Quand on construit sur des sables
mouvants, un jour tout s’enfonce
Que dire de plus que ce qui a déjà été dit sur la crise qui nous assaille
? Que dire d’utile, qui ne soit ni pessimiste, ni apocalyptique, ni
défaitiste ? Que dire de sensé, d’intelligent, sur ce monde qui déraille ?
Oui, certainement, il y aura des leçons à tirer de tout ceci. L’argent pas
cher par exemple. Qu’est-ce qu’on nous a gavé, et pendant des années, avec
cette politique américaine des taux d’intérêts bas, de l’emprunt facile des
ménages. Je me souviens de responsables politiques français qui jugeaient
drôlement formidable les présidents de banque centrale américaine, eux au
moins ils savaient baisser les taux d’intérêts alors que notre Jean-Claude
Trichet était dépeint comme un benêt, accroché à l’inflation, alors que
l’inflation, ah, ah, ah, ce n’est pas le problème...
Avez-vous oublié les noms de ces stratèges financiers qui ont accablé le
débat public de leurs certitudes ? L’argent pas cher aux Etats-Unis a eu une
vertu : les années d’expansion et de croissance. Il n’a qu’un défaut : à un
moment, pour une cause mal identifiée ou pas anticipée, tout explose.
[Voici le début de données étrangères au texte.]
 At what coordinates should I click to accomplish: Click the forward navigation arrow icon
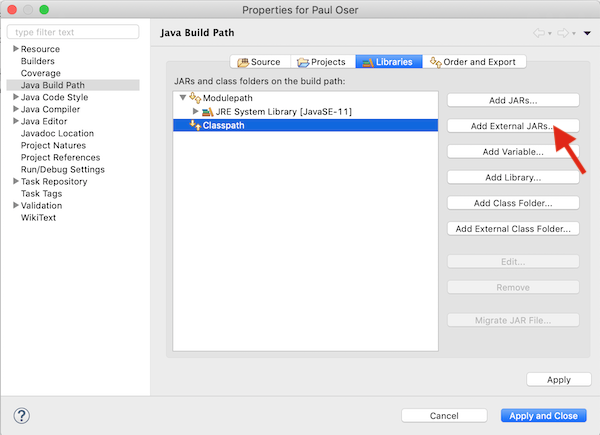563,34
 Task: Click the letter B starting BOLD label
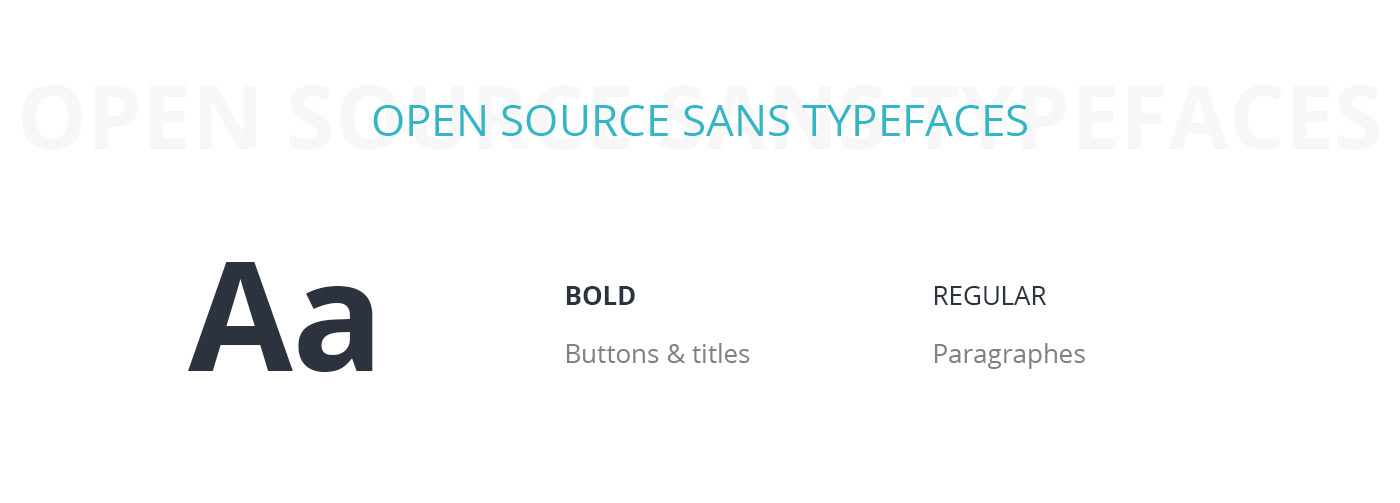[573, 296]
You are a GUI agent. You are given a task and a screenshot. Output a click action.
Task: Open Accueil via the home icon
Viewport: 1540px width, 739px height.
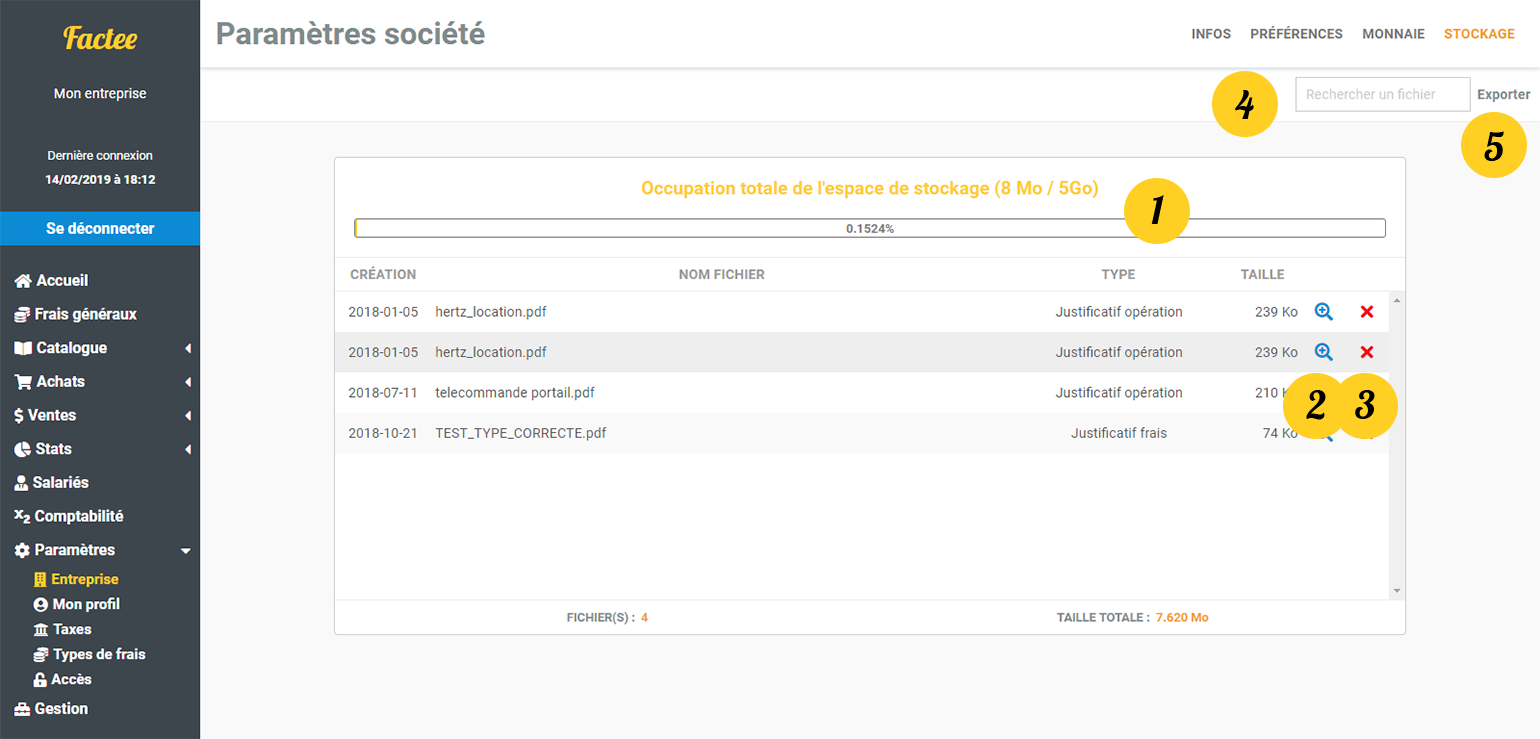click(x=23, y=281)
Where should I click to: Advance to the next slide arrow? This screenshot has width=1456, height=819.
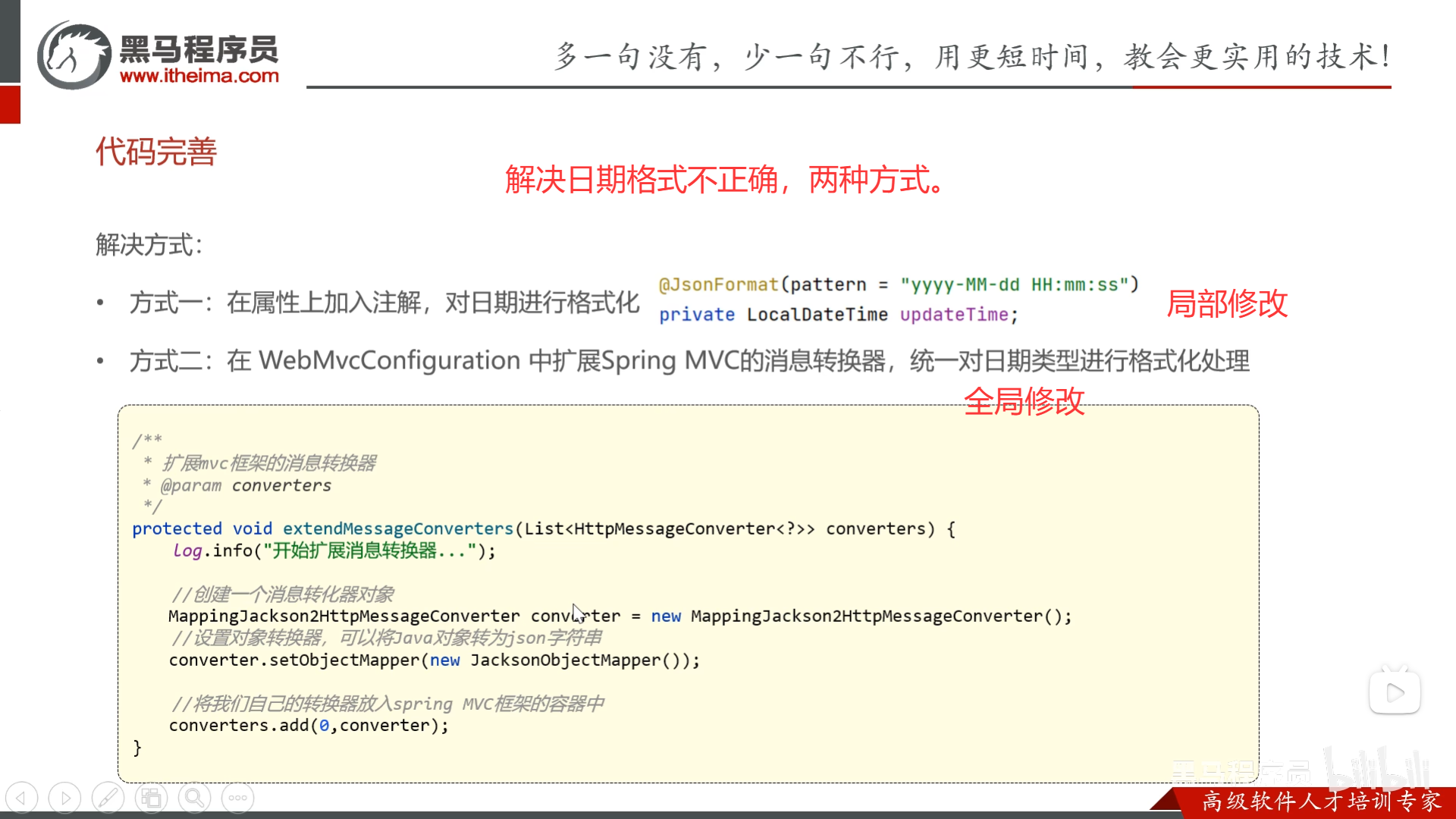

L’économie a ceci de certain : quand on construit sur des sables mouvants,
un jour tout s’enfonce.
La France vit à crédit depuis trente ans. L’Etat vit à crédit depuis trente
ans. Des batailles sémantiques épuisantes ont fini par faire triompher
l’idée dans le public que ce n’était pas grave, que l’Etat ce n’est pas les
ménages, et qu’il faut être sot pour s’alarmer de la situation. Ben
voyons...
L’Etat, justement, devra s’endetter bientôt, très bientôt, et beaucoup, très
beaucoup. La dernière idée à la mode, qui n’est pas fausse, c’est bien le
drame, concerne ce « fonds de garantie » que l’Europe devra bien finir par
créer pour ramener de la confiance sur les marchés. Notre « plan Paulson » à
nous. L’argent public achètera des obligations pourries pour nettoyer les
marchés. Les banquiers peuvent dormir tranquilles, leurs fautes seront
rachetées, et cher.
Pour alimenter ce fonds, il faudra verser des sous. Of course. Beaucoup de
sous. Of course. Chaque Etat devra verser environ 3% de son PIB dans ce
fonds sans fond. Pour la France, ce sera de l’ordre d’une cinquantaine de
milliards d’euros. D’où les sortirons-nous ? De quel chapeau de magicien ?
Abracadabra... emprunt ! C’est, et de loin, ce que nous savons faire de
mieux en France. Et dans l’urgence, il se trouvera toujours des docteurs «
tant pis » pour nous faire avaler la potion.